H	SYSTEM MAINTENANCE POLICY AND PROCEDURES
H1	Is there written standard for system maintenance? Are these standards reviewed regularly and approved?
H2	Does maintenance support process ensure confidentiality of information
H3	Are maintenance services provided by licensed/certified people/firm
I	MEDIA PROTECTION POLICY AND PROCEDURES
I1	Do you have a clear electronic media disposal Policy, approved by management?
I2	Is there a secure store for electronics and physical media within a physically secure or controlled area (locked drawer, cabinet, or room, etc.)?
I3	Is the area (in site/ off-site) access to electronic and physical media restricted only to authorized individuals? If yes, are media secured during transit to restricted area?
I4	Does off- site Inventory/ storage regularly reviewed?
J	PHYSICAL AND ENVIRONMENTAL PROTECTION POLICY AND PROCEDURES
J1	Is physical access restricted to selected employees?
J2	Do you control all items brought into or taken out of the computer/server room?
J3	Are sensitive application servers/ systems located in a physically restricted area?
J4	Do you review physical access records/logs?
J5	Do you test physical security controls on regular basis?
K	PERSONNEL SECURITY POLICY AND PROCEDURES
K1	Do your institution procedures address personnel screening and records of screened personnel (staff/third-party)?
K2	Does your institution address personnel termination/transfer; records of personnel termination/transfer actions; list of information system accounts and relevant documents?
L	SYSTEM AND SERVICES ACQUISITION POLICY AND PROCEDURES
L1	Has the institution integrated information security and information security risk management into their system development life cycle?
L2	Does the institution include and consider security requirements in acquisition contracts?
L3	Does the institution use software in accordance with contract agreements and copyright laws?
L4	Does the institution enforce rules for user installed software on the information system and prohibited software?
M	SYSTEM AND COMMUNICATIONS PROTECTION POLICY AND PROCEDURES
M1	Do you separate applications for users and managers/admin?
M2	Do you have a mechanism to prevent unauthorised and unintended information transfer via shared system resources?
M3	Do you have any information system that protects and prevents DoS?
M4	Does the institution establish a continuous monitoring Strategy and reporting of the security status of the information system?
M5	Do you have automated tools to support real-time analysis of events?
N	SYSTEM AND INFORMATION INTEGRITY POLICY AND PROCEDURES
N1	Do you have antivirus software and endpoint security installed in your systems?
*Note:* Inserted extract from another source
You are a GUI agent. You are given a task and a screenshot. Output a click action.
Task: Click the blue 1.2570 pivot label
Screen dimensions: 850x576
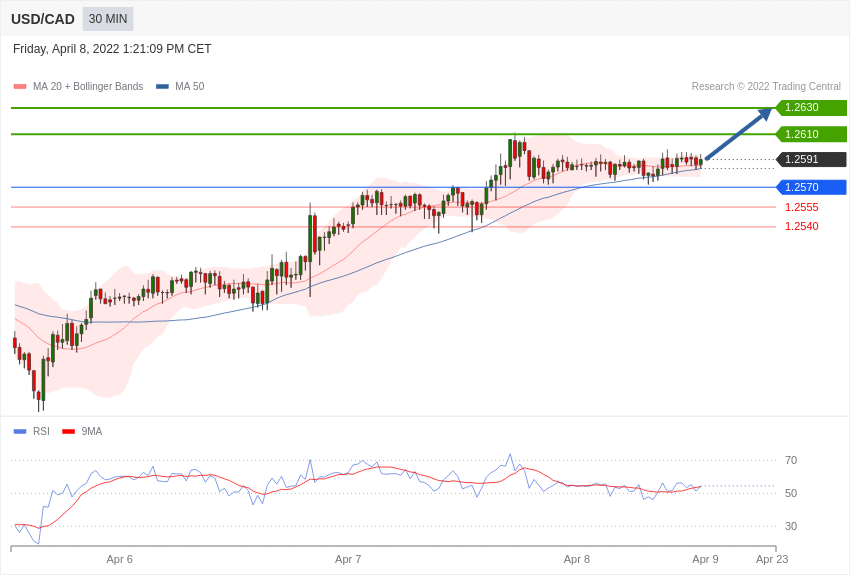click(x=811, y=187)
Do you automatically update them?
N2	Has all staff been advised of the virus prevention procedures? (Awareness)
N3	Do you centrally manage antivirus software and endpoint security?
N4	Do you receive security alerts, advisories, and directives from designated external institutions?
O	DISASTER RECOVERY
O1	Does the contingency plan provide for recovery and extended processing of critical applications in the event of catastrophic disaster?
O2	Are all recovery plans approved and regularly tested to ensure their adequacy in the event of disaster?
O3	Are disaster recovery teams established to support disaster recovery plan?
O4	Are responsibilities of individuals within disaster recovery team defined and time allocated for completion of their task?
O5	Are priorities set for the recovery of critical systems?
O6	Does the recovery plan ensure, in the event of failure: No loss of data received but not processed, no reprocessing of data already processed?